残照日記

晩節を孤芳に生きる。

終戦記念日Ⅱ

2011-08-15 17:47:47 | 日記
【戦没者追悼式、天皇陛下の「おことば」】
≪本日、「戦没者を追悼し平和を祈念する日」に当たり、全国戦没者追悼式に臨み、さきの大戦において、かけがえのない命を失った数多くの人々とその遺族を思い、深い悲しみを新たにいたします。 終戦以来既に66年、国民のたゆみない努力により、今日の我が国の平和と繁栄が築き上げられましたが、苦難に満ちた往時をしのぶとき、感慨は今なお尽きることがありません。 ここに歴史を顧み、戦争の惨禍が再び繰り返されないことを切に願い、全国民と共に、戦陣に散り戦禍に倒れた人々に対し、心から追悼の意を表し、世界の平和と我が国の一層の発展を祈ります。

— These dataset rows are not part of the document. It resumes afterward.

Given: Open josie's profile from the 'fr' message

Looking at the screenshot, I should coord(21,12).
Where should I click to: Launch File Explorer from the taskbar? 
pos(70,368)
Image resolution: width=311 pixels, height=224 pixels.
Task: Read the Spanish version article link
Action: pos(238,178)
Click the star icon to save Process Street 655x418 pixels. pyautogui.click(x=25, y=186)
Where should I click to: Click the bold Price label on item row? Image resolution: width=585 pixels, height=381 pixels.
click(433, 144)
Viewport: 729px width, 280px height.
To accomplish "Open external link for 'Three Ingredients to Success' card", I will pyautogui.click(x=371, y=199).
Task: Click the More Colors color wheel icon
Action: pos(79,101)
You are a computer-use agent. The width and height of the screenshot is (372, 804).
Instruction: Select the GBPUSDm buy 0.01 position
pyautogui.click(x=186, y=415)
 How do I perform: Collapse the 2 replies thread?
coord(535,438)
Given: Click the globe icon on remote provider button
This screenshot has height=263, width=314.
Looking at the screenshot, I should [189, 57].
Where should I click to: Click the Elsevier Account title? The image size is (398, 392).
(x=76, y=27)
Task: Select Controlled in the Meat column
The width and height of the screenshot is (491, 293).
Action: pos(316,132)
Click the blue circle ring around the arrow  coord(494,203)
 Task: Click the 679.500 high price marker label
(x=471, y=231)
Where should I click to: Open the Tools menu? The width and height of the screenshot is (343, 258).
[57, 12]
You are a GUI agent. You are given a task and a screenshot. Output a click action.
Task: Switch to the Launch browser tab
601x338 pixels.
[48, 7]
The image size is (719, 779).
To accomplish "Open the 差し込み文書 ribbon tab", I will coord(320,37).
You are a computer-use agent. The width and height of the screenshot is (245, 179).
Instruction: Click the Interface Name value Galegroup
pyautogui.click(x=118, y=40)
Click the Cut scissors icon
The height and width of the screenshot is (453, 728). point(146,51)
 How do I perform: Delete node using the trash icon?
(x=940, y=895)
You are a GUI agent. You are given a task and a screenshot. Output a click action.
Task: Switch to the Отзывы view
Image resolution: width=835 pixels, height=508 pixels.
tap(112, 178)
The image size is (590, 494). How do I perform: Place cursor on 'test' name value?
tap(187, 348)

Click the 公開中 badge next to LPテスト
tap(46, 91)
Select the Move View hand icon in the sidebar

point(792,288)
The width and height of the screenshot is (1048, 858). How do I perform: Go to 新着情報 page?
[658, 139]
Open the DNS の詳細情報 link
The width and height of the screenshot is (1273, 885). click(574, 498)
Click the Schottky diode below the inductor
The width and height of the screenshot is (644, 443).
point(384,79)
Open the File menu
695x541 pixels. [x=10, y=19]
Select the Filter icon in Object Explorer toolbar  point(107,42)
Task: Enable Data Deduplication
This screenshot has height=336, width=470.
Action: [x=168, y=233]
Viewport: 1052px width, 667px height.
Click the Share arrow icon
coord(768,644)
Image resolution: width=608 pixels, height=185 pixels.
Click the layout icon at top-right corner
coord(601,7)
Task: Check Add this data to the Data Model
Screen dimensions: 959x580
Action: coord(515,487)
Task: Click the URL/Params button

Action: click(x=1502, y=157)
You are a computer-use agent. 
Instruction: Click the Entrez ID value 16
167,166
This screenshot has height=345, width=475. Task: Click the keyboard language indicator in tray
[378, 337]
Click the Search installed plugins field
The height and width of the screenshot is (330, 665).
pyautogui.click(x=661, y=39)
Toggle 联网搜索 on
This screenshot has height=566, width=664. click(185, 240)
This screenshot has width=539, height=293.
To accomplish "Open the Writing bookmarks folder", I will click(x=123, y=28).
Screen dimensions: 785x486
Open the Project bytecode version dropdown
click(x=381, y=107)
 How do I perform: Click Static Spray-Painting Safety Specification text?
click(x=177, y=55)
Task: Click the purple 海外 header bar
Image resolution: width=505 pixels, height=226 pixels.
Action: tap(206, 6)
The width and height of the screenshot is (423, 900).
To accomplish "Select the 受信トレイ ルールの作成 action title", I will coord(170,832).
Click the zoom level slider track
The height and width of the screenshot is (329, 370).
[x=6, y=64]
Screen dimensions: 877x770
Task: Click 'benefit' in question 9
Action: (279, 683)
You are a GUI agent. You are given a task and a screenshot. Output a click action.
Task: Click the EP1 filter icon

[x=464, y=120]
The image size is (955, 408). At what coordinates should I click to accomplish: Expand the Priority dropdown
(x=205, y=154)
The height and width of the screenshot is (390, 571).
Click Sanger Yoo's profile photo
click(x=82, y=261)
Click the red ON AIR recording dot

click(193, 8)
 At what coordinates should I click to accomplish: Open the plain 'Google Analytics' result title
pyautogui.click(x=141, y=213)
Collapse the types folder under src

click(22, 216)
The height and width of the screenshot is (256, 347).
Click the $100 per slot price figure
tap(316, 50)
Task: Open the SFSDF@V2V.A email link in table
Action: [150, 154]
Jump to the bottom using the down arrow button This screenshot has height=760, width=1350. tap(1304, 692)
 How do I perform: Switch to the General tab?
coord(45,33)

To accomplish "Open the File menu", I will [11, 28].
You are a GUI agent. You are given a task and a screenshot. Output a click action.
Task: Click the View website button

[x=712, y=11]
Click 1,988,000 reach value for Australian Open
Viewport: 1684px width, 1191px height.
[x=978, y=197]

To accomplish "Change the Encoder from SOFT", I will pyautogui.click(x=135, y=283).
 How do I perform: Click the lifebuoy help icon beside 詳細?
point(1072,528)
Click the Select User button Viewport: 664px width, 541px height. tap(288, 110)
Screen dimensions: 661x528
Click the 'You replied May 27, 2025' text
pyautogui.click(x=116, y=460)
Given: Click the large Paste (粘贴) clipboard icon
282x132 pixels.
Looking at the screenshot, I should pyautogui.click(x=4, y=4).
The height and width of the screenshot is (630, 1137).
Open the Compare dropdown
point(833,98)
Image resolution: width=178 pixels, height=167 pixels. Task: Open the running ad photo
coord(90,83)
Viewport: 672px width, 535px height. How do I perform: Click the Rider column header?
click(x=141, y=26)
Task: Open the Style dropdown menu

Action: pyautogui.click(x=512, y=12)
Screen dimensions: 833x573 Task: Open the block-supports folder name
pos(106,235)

≫

≪戦没者追悼式 参列者、一層の世代交代 「妻」1%未満──66回目の終戦記念日を迎えた15日、政府主催の全国戦没者追悼式が東京都千代田区の日本武道館で開かれた。菅直人首相は約310万人の戦没者を哀悼し、不戦の誓いを新たにした。高齢化に伴い、戦没者の妻は参列した遺族の1%に満たない。  全国の遺族4817人のほか、天皇、皇后両陛下、横路孝弘衆院議長、各政党代表者らが列席。菅首相は式辞で、「多くの国々、とりわけアジア諸国の人々に多大な損害と苦痛を与えた」と、1993年の細川護熙首相(当時)以降引き継がれている加害責任に言及した。さらに東日本大震災にも触れ、「我が国は、戦後の廃虚から立ち上がり、困難を乗り越えてきた。被災地を、そして日本を、必ず力強く再生させる」と、復興を誓った。岩手、宮城、福島の被災3県からは計139人の戦没者遺族が参列した。 …参列者の世代交代は著しい。20年前は戦没者の妻が2700人余と全体の4割を占めたが、今年の出席見込み者は43人(0.9%)で過去最少を更新。父母の参列は2年ぶりになかった。一方、子どもは3180人と全体の3分の2を占める。孫を含む戦後生まれは過去最多の451人にのぼった。≫(8/15朝日新聞)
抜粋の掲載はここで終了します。